* **Compiti**
**a)** Elenca tutti gli aggettivi con cui il brano sugli apostoli li descrive nel paragrafo che comincia con "Sono poveri e ignoranti".
**b)** Secondo il brano sugli apostoli, perché gli apostoli dovevano ricorrere al Maestro?

* **Brano scelto**
Quei primi apostoli, per i quali ho grande devozione e affetto, se li giudichiamo secondo i criteri umani erano ben poca cosa. Per quanto riguarda la posizione sociale — fatta eccezione di Matteo, che certamente se la cavava bene, ma lasciò tutto quando Gesù glielo chiese — erano pescatori: vivevano alla giornata, faticando di notte per provvedere al loro sostentamento.
Ma la posizione sociale è un dato secondario. Non erano colti, e neppure molto intelligenti, almeno per ciò che si riferisce alla comprensione delle realtà soprannaturali. Perfino gli esempi e i paragoni più semplici risultavano loro incomprensibili e dovevano ricorrere al Maestro: Domine, edissere nobis parabolam, Signore, spiegaci la parabola. Quando Gesù con una metafora allude al lievito dei farisei, credono che li stia rimproverando per non aver comprato del pane.
Sono poveri e ignoranti. Tuttavia non sono né semplici né schietti. Pur nella loro ristrettezza di vedute, sono ambiziosi. Li troviamo più volte a discutere su chi sarà il maggiore quando Gesù — secondo la loro mentalità — avrà instaurato sulla terra il regno definitivo di Israele. Discutono e si accalorano nel momento sublime in cui Gesù sta per immolarsi per l'umanità: nel raccoglimento del cenacolo.

* **Dati da analizzare**

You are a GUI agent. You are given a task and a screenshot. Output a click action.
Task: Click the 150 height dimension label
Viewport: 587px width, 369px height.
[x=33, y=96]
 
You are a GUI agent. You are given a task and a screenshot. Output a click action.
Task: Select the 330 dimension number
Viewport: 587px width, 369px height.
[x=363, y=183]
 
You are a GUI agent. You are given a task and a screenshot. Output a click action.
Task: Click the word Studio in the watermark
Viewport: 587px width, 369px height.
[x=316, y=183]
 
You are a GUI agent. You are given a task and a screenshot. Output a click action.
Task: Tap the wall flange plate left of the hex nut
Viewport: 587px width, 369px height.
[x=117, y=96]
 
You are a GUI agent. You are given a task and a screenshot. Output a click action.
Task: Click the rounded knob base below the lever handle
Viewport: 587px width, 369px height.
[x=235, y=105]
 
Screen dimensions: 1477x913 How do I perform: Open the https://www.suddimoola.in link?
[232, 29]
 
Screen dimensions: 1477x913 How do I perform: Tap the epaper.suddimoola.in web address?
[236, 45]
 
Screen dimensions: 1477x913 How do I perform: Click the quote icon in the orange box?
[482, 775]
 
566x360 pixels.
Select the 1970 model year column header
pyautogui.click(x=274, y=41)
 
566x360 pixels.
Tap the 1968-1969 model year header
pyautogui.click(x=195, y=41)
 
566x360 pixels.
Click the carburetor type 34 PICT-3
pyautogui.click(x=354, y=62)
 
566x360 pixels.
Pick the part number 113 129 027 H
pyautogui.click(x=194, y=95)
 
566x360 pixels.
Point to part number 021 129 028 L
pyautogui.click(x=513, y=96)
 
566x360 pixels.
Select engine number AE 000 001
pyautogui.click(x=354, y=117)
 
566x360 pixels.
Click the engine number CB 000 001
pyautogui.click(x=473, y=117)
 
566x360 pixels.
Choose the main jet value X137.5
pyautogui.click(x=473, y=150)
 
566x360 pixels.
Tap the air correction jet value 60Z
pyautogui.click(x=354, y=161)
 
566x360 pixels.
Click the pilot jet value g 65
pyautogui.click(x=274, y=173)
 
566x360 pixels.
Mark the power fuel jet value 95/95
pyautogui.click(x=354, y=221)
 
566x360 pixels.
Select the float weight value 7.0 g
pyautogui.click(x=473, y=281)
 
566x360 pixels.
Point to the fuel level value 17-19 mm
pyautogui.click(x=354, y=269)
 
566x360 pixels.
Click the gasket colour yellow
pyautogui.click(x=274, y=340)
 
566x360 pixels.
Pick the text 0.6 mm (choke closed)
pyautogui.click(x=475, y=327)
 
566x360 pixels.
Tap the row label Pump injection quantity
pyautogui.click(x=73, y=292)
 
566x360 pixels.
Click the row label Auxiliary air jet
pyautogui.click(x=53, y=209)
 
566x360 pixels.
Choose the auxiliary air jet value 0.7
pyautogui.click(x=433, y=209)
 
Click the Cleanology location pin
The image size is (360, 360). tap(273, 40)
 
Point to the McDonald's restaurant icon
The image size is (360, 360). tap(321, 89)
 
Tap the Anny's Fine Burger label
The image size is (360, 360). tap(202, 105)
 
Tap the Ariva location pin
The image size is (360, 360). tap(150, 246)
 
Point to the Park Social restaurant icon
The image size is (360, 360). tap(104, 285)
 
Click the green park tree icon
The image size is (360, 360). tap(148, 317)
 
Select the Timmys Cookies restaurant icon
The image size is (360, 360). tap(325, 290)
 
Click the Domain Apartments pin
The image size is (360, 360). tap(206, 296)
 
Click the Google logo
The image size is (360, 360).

* **Risposte ai compiti**
**a)** Poveri, ignoranti, semplici (negato: "né semplici"), schietti (negato: "né schietti") e ambiziosi.

**b)** Dovevano ricorrere al Maestro perché perfino gli esempi e i paragoni più semplici risultavano loro incomprensibili. Per questo gli chiedevano: "Signore, spiegaci la parabola".